No one was tighter than McNally.
“We ordered newspapers from around the country,” Gallagher remembers. “Not to see what people were writing but to scout players. I was the personnel guy, and that’s how we did the scouting. ‘Hey, look at the kid from Duke, he might be a good linebacker for us.’ ‘And how about this guy from UCLA?’”
Nick Skorich had coached the Birds the last three seasons and had gone 15-24-2, which wouldn’t cut it.
Wolman interviewed (though not necessarily in this order) Paul Brown, Otto Graham, Allie Sherman and George Allen, the defensive genius of the just crowned NFL champion Chicago Bears. Wolman wanted to hire Allen but was warned off by Bears owner George Halas, who felt Allen was not ready.
Back to square one, which was located in the NFL offices in Manhattan, where Joe Kuharich was supervisor of officials, waiting until he could get a head coaching job that would erase the stain of his dreadful four-year, 17-23 record as head coach of Notre Dame.
“I probably was influenced a bit by [NFL commissioner Pete] Rozelle,” Wolman admits over lunch. “Joe and Pete went back to the early ‘50s when they were both at the University of San Francisco. And he endorsed him strongly.”
Wolman gave Kuharich a five-year contract at $35,000 a year to be coach and general manager, and Kuharich started sweeping immediately.
First to go was popular quarterback Sonny Jurgensen, traded to the Redskins with free safety Jimmy Carr, a stalwart on the 1960 championship team; then popular receiver Tommy McDonald, another title game star, traded to Dallas. In about two months Kuharich had turned off the Eagle loyalists and severed virtually all ties to the glorious 1960 championship team.
When Wolman hosted a party at Bookbinder’s for the dispirited office staff, which feared for their jobs, Wolman announced that everyone would remain and they would get raises.
It was not unusual for Wolman to lavish gifts on his loyalists, especially those who were down and out.

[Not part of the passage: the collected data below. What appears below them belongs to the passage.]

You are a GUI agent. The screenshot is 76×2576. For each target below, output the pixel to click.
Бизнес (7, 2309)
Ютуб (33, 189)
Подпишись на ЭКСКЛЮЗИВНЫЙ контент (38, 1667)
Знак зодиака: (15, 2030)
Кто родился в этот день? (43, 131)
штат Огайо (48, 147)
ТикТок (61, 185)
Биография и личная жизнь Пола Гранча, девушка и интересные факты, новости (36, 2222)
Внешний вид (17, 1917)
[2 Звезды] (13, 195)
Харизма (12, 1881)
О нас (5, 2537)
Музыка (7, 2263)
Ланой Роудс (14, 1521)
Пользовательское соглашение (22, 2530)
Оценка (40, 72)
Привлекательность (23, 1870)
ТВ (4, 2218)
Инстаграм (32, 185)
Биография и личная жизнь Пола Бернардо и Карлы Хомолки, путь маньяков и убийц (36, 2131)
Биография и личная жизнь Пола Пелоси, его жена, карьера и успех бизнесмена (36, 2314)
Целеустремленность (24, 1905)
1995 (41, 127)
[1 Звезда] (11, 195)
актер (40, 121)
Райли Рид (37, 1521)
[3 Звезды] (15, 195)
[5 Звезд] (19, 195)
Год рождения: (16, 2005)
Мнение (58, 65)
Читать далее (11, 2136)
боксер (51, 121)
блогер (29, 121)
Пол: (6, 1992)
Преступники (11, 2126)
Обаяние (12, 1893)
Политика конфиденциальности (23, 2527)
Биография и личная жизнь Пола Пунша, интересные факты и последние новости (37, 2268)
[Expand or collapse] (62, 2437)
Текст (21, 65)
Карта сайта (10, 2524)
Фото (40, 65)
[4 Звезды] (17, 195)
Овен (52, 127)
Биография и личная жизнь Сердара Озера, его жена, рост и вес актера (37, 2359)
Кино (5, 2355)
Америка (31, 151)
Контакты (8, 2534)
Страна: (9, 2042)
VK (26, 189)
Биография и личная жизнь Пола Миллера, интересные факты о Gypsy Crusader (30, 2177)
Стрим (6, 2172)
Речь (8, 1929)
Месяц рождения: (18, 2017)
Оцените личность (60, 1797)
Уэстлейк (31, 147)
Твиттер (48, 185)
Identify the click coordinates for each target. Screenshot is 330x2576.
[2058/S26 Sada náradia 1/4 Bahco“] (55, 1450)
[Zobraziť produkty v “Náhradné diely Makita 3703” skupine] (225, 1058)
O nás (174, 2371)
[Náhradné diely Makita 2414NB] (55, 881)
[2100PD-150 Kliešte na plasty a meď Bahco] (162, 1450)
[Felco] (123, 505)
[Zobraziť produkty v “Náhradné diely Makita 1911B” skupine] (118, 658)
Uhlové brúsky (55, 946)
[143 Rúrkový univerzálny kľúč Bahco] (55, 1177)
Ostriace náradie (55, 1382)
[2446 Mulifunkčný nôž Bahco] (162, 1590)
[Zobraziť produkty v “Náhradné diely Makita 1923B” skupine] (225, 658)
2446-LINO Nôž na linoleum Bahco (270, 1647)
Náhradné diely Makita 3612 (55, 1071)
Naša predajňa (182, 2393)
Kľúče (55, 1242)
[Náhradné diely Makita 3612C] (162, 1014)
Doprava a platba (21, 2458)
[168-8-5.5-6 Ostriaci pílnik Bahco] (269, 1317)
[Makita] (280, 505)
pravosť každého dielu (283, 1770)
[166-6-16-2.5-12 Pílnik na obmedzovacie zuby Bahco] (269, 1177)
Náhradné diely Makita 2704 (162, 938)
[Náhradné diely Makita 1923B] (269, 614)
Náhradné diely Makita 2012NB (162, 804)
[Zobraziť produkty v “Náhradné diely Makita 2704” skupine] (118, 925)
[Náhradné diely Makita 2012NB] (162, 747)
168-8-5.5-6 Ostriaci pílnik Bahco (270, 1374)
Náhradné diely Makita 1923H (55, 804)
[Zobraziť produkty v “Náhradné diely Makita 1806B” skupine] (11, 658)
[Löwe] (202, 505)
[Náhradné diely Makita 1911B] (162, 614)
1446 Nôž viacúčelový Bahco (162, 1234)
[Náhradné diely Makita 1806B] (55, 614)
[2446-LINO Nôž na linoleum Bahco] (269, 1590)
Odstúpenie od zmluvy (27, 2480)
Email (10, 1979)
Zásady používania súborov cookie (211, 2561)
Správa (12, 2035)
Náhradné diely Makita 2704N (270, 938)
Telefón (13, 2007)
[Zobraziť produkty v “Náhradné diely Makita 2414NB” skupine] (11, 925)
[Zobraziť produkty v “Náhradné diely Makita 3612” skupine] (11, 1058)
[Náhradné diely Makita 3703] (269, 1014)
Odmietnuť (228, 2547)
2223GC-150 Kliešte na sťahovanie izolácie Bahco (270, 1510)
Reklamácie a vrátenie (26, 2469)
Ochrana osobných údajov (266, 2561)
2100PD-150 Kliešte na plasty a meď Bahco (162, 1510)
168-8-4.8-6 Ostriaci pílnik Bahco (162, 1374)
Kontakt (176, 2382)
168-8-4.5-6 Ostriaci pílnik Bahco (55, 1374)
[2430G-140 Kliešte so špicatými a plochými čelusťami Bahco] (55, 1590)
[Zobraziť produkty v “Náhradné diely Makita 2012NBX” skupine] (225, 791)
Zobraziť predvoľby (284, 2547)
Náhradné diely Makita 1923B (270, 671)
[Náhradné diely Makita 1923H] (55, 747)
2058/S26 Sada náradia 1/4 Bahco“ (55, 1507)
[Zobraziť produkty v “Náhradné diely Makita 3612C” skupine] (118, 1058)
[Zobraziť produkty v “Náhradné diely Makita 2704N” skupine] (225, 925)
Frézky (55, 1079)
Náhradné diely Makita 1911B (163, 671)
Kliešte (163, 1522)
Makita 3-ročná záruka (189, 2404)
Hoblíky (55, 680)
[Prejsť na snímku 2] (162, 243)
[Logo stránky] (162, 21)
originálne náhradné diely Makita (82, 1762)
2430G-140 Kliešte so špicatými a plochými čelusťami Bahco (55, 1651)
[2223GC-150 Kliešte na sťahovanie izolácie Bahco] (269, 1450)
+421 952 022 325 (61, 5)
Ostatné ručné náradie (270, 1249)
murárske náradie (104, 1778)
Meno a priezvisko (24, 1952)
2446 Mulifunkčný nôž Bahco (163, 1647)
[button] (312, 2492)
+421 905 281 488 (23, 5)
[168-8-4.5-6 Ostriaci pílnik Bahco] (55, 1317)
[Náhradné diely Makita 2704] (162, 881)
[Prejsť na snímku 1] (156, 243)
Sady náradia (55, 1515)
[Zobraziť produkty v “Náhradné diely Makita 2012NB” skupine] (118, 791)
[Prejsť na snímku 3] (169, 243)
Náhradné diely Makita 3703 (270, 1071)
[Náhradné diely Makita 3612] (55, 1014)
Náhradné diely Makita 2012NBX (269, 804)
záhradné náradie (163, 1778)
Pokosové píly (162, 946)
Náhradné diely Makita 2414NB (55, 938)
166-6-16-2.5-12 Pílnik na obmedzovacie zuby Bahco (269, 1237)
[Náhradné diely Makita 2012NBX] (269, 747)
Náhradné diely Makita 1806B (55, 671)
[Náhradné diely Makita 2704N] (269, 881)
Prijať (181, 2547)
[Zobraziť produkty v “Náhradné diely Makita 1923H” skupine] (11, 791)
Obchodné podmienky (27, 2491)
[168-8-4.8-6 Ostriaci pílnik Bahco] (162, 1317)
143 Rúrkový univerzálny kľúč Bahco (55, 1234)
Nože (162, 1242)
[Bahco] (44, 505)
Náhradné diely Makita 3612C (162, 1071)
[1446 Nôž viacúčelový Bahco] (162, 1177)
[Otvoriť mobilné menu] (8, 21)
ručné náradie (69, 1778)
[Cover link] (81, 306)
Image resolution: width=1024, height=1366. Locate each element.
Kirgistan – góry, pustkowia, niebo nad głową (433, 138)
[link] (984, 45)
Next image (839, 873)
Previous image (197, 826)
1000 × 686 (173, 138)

When he took over the Eagles, 68-year-old Jiggs Donoghue had been executive vice president since 1949. Wolman reassured him that his job was not only not in jeopardy, but, “I promise you, sir, you’ll have a job here with me for the rest of your life … I can learn a thing or two from an old football man like you.”
Several months later, Donoghue suffered a major stroke and wasn’t able to perform his Eagles duties. Each morning, Wolman had his limousine pick up Donoghue, take him to work and returned him in late afternoon to his home. He remained on the Eagles payroll as long as Wolman owned the team.
The same held true with the car that Wolman gave Foreman and the $83,000 he gave Snider for the down payment on his home.
By the summer of 1964, Wolman moved the team’s headquarters to an airy space on the first floor of the Bulletin Building across from 30th Street Station.
Jim Gallagher recalls: “Jerry upgraded everything, from typewriters to desks, telephones, and, importantly to me, our ability to wine and dine writers. Don’t forget, in those days we still had to sell the daily papers on the NFL story.”
Gallagher remembers one day before the Birds were due to play the Redskins in Washington he went to lunch at Duke’s with a local writer. He spotted the Washington Post’s Dave Brady across the room, waved hello and motioned to the captain that he wanted to pick up Brady’s check. The captain shook his head no and pointed in the direction of Wolman, who smiled at Gallagher and mouthed, “Too late, I’ve got it.”